[Start of section]
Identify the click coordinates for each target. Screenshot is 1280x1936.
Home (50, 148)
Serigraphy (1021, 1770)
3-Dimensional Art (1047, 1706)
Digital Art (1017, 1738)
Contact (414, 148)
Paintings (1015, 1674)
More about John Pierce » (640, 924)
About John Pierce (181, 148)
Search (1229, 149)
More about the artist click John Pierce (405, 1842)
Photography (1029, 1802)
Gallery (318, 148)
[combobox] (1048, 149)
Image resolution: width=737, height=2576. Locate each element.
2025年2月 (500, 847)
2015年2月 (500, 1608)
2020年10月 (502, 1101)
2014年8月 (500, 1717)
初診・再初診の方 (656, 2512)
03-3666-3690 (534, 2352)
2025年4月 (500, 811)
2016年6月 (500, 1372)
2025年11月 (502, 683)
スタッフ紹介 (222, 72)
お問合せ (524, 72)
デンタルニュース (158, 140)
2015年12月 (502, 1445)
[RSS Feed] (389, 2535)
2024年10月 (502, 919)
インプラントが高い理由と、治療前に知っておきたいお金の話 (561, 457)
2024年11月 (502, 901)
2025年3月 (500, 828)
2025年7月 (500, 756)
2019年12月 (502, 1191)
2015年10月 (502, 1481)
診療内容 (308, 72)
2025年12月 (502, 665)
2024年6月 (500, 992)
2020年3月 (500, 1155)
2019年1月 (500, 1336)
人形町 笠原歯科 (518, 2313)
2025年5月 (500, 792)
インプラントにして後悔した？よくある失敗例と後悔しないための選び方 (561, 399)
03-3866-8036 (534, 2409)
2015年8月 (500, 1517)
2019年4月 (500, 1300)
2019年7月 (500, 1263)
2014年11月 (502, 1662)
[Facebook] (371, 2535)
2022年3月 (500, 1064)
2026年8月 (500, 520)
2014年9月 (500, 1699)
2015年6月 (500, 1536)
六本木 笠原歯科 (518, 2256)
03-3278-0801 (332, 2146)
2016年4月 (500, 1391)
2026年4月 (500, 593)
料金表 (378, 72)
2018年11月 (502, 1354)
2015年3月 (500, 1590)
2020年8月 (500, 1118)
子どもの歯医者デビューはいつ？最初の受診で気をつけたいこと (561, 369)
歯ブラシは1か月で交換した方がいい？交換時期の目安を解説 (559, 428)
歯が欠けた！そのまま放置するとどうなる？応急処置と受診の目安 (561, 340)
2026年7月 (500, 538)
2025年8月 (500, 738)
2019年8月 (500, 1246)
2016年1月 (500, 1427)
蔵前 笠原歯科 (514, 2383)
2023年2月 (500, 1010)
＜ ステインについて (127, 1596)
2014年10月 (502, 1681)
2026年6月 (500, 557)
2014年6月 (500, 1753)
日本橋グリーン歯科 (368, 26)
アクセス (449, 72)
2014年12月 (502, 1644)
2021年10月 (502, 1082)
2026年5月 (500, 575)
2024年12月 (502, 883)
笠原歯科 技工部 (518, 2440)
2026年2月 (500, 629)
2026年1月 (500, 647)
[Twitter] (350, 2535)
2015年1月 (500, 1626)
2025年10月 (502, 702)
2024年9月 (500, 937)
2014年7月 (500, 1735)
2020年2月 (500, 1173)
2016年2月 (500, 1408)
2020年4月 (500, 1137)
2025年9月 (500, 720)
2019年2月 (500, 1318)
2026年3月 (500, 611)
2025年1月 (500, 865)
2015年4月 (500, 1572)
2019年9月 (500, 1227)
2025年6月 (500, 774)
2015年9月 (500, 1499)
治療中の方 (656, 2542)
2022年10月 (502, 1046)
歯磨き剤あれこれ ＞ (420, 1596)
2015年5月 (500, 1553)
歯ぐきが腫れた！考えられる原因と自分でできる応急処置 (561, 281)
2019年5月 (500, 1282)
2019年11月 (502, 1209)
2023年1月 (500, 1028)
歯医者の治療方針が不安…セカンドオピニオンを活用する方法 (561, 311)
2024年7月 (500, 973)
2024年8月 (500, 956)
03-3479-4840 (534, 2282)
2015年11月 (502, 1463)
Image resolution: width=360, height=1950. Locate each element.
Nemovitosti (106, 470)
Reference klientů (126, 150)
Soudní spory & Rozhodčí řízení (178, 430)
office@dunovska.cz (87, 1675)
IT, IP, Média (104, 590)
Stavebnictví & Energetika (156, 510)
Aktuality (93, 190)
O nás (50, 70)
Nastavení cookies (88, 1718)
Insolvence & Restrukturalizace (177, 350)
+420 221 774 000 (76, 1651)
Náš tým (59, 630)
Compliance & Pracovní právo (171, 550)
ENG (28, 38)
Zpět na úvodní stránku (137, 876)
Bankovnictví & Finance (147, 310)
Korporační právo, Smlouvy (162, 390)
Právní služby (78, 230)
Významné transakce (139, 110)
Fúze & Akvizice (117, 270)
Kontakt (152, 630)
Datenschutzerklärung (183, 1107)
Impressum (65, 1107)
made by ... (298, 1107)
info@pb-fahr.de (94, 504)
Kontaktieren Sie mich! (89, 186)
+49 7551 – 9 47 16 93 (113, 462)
[End of section]
WHAT YOU WILL DO: Each entry must be output exactly as it was written.

SOLUTION TO THE EXERCISE:
Identify the click coordinates for each target. Screenshot is 1280x1936.
Home (50, 148)
Serigraphy (1021, 1770)
3-Dimensional Art (1047, 1706)
Digital Art (1017, 1738)
Contact (414, 148)
Paintings (1015, 1674)
More about John Pierce » (640, 924)
About John Pierce (181, 148)
Search (1229, 149)
More about the artist click John Pierce (405, 1842)
Photography (1029, 1802)
Gallery (318, 148)
[combobox] (1048, 149)
Image resolution: width=737, height=2576. Locate each element.
2025年2月 (500, 847)
2015年2月 (500, 1608)
2020年10月 (502, 1101)
2014年8月 (500, 1717)
初診・再初診の方 (656, 2512)
03-3666-3690 (534, 2352)
2025年4月 (500, 811)
2016年6月 (500, 1372)
2025年11月 (502, 683)
スタッフ紹介 (222, 72)
お問合せ (524, 72)
デンタルニュース (158, 140)
2015年12月 (502, 1445)
[RSS Feed] (389, 2535)
2024年10月 (502, 919)
インプラントが高い理由と、治療前に知っておきたいお金の話 (561, 457)
2024年11月 (502, 901)
2025年3月 (500, 828)
2025年7月 (500, 756)
2019年12月 (502, 1191)
2015年10月 (502, 1481)
診療内容 (308, 72)
2025年12月 (502, 665)
2024年6月 (500, 992)
2020年3月 (500, 1155)
2019年1月 (500, 1336)
人形町 笠原歯科 (518, 2313)
2025年5月 (500, 792)
インプラントにして後悔した？よくある失敗例と後悔しないための選び方 (561, 399)
03-3866-8036 (534, 2409)
2015年8月 (500, 1517)
2019年4月 (500, 1300)
2019年7月 (500, 1263)
2014年11月 (502, 1662)
[Facebook] (371, 2535)
2022年3月 (500, 1064)
2026年8月 (500, 520)
2014年9月 (500, 1699)
2015年6月 (500, 1536)
六本木 笠原歯科 (518, 2256)
03-3278-0801 (332, 2146)
2016年4月 (500, 1391)
2026年4月 (500, 593)
料金表 (378, 72)
2018年11月 (502, 1354)
2015年3月 (500, 1590)
2020年8月 (500, 1118)
子どもの歯医者デビューはいつ？最初の受診で気をつけたいこと (561, 369)
歯ブラシは1か月で交換した方がいい？交換時期の目安を解説 (559, 428)
歯が欠けた！そのまま放置するとどうなる？応急処置と受診の目安 (561, 340)
2026年7月 (500, 538)
2025年8月 (500, 738)
2019年8月 (500, 1246)
2016年1月 (500, 1427)
蔵前 笠原歯科 (514, 2383)
2023年2月 (500, 1010)
＜ ステインについて (127, 1596)
2014年10月 (502, 1681)
2026年6月 (500, 557)
2014年6月 (500, 1753)
日本橋グリーン歯科 (368, 26)
アクセス (449, 72)
2014年12月 (502, 1644)
2021年10月 (502, 1082)
2026年5月 (500, 575)
2024年12月 (502, 883)
笠原歯科 技工部 (518, 2440)
2026年2月 (500, 629)
2026年1月 (500, 647)
[Twitter] (350, 2535)
2015年1月 (500, 1626)
2025年10月 (502, 702)
2024年9月 (500, 937)
2014年7月 (500, 1735)
2020年2月 (500, 1173)
2016年2月 (500, 1408)
2020年4月 (500, 1137)
2025年9月 (500, 720)
2019年2月 (500, 1318)
2026年3月 (500, 611)
2025年1月 (500, 865)
2015年4月 (500, 1572)
2019年9月 (500, 1227)
2025年6月 (500, 774)
2015年9月 (500, 1499)
治療中の方 (656, 2542)
2022年10月 (502, 1046)
歯磨き剤あれこれ ＞ (420, 1596)
2015年5月 (500, 1553)
歯ぐきが腫れた！考えられる原因と自分でできる応急処置 (561, 281)
2019年5月 (500, 1282)
2019年11月 (502, 1209)
2023年1月 (500, 1028)
歯医者の治療方針が不安…セカンドオピニオンを活用する方法 (561, 311)
2024年7月 (500, 973)
2024年8月 (500, 956)
03-3479-4840 (534, 2282)
2015年11月 (502, 1463)
Image resolution: width=360, height=1950. Locate each element.
Nemovitosti (106, 470)
Reference klientů (126, 150)
Soudní spory & Rozhodčí řízení (178, 430)
office@dunovska.cz (87, 1675)
IT, IP, Média (104, 590)
Stavebnictví & Energetika (156, 510)
Aktuality (93, 190)
O nás (50, 70)
Nastavení cookies (88, 1718)
Insolvence & Restrukturalizace (177, 350)
+420 221 774 000 (76, 1651)
Náš tým (59, 630)
Compliance & Pracovní právo (171, 550)
ENG (28, 38)
Zpět na úvodní stránku (137, 876)
Bankovnictví & Finance (147, 310)
Korporační právo, Smlouvy (162, 390)
Právní služby (78, 230)
Významné transakce (139, 110)
Fúze & Akvizice (117, 270)
Kontakt (152, 630)
Datenschutzerklärung (183, 1107)
Impressum (65, 1107)
made by ... (298, 1107)
info@pb-fahr.de (94, 504)
Kontaktieren Sie mich! (89, 186)
+49 7551 – 9 47 16 93 (113, 462)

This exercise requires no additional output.